There might be ways to combine the behavioral and cognitive approaches. Bounties and crowdfunding are taking markets down that path. Markets usually care only about actions, not plans, but with bounties, people pay experts to create what they consciously request, not just what they consume. Crowdfunding shows creators what we prefer to fund, not just what we’ll buy. Both emphasize planned choices for the future instead of instant gratification, and maybe that design direction can add a little balance to the ways markets make decisions in the future.

Footnotes

¹ If the group’s goal isn’t some version of happiness for its members, these rules aren’t as relevant.
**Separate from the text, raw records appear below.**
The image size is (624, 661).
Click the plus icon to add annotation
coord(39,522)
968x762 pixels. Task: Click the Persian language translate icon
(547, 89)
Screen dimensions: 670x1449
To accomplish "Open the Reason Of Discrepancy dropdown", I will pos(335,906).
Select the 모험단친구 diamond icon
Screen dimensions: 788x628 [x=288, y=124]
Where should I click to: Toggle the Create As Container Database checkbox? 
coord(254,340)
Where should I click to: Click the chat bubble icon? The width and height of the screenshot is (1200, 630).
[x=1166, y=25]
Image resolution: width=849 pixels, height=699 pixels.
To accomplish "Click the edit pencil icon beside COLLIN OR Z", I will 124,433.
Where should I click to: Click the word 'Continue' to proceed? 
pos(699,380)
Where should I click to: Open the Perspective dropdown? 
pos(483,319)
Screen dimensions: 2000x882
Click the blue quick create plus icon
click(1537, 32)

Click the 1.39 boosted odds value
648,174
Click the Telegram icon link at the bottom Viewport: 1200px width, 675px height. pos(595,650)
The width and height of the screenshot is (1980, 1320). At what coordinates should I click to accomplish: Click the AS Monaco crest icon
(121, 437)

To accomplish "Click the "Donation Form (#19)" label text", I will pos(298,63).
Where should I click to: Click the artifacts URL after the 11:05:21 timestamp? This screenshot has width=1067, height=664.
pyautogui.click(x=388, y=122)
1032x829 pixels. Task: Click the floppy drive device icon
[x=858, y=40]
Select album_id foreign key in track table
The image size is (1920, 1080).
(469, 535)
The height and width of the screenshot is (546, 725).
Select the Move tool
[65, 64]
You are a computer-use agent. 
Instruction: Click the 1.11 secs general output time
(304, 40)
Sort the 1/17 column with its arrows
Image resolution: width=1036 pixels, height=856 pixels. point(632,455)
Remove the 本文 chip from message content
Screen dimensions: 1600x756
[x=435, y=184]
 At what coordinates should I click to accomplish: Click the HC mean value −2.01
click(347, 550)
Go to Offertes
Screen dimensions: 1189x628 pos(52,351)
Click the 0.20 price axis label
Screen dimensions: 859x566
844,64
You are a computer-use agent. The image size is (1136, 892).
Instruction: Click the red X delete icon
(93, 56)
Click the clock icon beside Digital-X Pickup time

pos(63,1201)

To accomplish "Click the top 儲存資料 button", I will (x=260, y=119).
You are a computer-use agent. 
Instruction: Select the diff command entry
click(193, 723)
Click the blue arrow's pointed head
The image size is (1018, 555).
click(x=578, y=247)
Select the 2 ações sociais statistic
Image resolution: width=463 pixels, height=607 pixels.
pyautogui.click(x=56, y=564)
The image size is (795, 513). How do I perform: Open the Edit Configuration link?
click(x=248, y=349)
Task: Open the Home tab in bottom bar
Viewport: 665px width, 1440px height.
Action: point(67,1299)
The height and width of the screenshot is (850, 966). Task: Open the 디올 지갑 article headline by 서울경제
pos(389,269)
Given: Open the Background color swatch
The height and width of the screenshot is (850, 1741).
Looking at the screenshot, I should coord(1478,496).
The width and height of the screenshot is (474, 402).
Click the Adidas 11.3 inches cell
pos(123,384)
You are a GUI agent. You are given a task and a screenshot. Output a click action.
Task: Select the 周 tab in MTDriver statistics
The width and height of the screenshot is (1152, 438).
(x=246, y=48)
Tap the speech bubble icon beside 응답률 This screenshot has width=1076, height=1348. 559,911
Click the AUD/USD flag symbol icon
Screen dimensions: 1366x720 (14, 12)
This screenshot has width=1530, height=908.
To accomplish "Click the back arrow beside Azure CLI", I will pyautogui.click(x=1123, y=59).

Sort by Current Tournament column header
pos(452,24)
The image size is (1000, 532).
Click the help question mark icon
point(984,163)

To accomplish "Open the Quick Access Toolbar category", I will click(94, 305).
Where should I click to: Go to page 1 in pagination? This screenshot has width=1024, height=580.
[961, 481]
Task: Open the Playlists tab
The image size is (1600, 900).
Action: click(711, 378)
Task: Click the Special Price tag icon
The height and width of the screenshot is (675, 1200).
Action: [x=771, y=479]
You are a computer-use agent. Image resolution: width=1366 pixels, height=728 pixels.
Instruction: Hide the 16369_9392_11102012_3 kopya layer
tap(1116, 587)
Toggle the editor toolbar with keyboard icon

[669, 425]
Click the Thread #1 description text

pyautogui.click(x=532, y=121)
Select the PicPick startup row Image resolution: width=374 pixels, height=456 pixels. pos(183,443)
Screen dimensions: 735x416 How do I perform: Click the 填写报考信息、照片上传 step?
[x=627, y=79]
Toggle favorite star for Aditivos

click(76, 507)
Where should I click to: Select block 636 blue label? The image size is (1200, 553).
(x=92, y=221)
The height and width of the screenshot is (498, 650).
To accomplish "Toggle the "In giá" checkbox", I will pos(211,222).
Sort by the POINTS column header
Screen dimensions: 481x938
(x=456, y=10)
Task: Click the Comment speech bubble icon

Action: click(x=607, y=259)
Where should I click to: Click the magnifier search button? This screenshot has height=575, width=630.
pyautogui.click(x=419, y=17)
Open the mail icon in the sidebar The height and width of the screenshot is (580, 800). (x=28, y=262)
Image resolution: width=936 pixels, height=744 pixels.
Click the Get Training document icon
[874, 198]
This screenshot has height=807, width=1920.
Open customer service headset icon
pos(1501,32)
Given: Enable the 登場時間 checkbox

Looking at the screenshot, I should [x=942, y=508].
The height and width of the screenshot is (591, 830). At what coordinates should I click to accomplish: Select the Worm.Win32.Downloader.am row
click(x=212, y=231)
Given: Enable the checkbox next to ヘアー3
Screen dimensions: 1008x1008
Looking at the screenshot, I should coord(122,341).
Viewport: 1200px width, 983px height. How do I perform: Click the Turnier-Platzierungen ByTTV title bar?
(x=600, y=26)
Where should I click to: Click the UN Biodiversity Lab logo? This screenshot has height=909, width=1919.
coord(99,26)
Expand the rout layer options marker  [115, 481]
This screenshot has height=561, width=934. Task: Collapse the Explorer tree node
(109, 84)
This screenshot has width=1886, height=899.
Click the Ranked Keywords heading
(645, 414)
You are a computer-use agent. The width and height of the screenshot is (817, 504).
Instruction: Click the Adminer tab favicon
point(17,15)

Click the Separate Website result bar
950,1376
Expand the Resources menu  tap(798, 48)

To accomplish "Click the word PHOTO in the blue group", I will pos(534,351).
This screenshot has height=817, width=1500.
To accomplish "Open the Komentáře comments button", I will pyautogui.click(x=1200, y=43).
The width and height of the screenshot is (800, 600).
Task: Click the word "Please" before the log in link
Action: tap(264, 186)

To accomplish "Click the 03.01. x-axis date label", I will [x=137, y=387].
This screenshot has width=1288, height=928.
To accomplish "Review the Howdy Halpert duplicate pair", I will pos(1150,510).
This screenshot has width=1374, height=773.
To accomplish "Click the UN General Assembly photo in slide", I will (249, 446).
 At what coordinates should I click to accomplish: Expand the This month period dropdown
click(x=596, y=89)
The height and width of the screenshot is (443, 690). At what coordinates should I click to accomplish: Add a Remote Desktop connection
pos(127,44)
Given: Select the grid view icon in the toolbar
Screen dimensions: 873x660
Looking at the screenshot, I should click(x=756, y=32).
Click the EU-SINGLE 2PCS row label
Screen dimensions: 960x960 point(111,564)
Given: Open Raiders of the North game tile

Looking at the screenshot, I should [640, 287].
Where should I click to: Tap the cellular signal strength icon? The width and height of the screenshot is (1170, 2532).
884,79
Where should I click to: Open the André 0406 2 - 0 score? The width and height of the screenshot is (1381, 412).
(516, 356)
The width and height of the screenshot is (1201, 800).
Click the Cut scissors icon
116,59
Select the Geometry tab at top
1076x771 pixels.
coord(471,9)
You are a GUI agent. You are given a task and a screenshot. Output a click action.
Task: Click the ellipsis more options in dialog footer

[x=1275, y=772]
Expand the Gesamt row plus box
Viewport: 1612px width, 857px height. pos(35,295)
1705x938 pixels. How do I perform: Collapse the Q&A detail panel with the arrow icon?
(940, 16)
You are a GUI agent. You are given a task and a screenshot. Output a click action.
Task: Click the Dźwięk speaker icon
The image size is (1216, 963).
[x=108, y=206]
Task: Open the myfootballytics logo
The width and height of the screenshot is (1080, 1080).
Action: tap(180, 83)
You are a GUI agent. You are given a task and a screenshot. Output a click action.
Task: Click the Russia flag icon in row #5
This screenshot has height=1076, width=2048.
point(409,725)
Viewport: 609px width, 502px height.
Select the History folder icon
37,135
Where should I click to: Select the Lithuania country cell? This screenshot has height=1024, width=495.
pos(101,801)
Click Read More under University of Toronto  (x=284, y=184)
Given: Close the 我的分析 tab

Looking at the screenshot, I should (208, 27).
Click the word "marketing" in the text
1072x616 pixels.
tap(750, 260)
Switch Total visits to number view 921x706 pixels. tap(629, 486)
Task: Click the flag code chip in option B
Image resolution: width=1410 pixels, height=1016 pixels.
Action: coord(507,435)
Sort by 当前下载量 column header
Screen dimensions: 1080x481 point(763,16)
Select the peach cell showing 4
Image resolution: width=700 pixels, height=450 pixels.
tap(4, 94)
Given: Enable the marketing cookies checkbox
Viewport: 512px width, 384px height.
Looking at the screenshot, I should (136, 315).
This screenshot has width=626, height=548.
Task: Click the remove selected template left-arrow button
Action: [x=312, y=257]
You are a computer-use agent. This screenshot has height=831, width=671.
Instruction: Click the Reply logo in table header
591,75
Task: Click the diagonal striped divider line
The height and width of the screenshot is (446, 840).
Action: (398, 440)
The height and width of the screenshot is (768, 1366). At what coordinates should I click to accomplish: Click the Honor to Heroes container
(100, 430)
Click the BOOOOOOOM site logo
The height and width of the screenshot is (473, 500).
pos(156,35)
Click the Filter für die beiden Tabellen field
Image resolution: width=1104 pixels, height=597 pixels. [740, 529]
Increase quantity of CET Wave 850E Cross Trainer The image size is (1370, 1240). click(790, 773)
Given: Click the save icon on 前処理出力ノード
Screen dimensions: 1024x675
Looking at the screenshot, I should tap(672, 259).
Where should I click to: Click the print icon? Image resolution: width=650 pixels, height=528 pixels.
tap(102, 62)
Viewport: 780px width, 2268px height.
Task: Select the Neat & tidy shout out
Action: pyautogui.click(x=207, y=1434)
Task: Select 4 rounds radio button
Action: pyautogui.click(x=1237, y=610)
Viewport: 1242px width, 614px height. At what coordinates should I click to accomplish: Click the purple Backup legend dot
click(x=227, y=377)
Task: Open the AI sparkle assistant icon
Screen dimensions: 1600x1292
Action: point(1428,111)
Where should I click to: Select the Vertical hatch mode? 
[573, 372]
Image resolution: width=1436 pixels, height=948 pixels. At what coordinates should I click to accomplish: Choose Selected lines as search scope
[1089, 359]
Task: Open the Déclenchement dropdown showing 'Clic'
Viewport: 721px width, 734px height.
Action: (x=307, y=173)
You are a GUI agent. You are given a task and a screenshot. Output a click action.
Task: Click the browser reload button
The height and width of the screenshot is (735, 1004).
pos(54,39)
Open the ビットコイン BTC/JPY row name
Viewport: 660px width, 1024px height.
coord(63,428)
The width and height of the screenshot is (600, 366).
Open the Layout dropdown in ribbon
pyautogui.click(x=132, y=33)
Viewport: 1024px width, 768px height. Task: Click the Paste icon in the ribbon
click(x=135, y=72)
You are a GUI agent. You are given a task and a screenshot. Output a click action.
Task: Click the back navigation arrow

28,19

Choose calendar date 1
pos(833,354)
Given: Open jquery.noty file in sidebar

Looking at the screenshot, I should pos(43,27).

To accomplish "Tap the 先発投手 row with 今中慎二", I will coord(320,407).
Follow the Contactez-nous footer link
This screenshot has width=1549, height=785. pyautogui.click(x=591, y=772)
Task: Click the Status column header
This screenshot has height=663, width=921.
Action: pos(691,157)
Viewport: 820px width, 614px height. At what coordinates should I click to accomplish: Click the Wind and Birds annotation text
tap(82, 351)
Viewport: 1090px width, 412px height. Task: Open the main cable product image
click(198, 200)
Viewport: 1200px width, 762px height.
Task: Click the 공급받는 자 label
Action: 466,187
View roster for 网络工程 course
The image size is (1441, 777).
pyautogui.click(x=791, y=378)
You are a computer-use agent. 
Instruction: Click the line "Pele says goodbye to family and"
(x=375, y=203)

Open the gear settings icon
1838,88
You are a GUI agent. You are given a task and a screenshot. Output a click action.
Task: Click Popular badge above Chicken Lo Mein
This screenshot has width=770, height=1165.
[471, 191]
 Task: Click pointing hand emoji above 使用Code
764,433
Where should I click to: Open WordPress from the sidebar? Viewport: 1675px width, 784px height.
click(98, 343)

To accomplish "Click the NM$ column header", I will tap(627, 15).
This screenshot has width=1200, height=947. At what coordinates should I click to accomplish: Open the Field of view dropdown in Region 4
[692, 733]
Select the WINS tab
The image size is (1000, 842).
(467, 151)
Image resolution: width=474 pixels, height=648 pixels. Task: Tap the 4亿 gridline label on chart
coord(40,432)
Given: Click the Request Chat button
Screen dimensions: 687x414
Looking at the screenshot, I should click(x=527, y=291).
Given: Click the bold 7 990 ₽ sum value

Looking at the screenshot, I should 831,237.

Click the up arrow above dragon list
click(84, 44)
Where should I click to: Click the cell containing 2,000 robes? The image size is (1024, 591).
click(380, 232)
A profit-focused company doesn’t give all its employees much of a say in its decisions, and that’s partly because their individual perspectives are hardly relevant to its goal.

² “Expert” here refers to someone with skill and experience in a given area, regardless of how they attained those things. Someone with a biology PhD. is an expert, but someone who’s been living in the woods for 40 years probably is, too.

³ Nicky Case’s The Wisdom and/or the Madness of Crowds is also a great model of how groups can either virally spread information or stubbornly refuse it.

⁴ Wealth can buy more than 24 hours in the day in an indirect sense: I can buy other people’s time, which isn’t that different from extending my own. We see lots of services selling social media followers and views. Whether those views and follows come from people or bots, you are at least nominally buying attention, so the distinction between monetary wealth and attention wealth isn’t quite as clean as my argument would like.

⁵ In marketplaces, wealth has a complex relationship with expertise that’s not explored here. Having expertise can lead to wealth, but a wealthy person also has an easier road to expertise, through education or hiring. This special relation means you can always argue that wealth has been earned by expertise, even if it was earned by a prior generation, but it also creates a dangerous positive feedback loop, where a wealthy person or family buys additional expertise, which turns back into more wealth. For the sake of our group goal, at what point is the increased influence someone is granted by this cycle unacceptably larger than the influence of an average group member?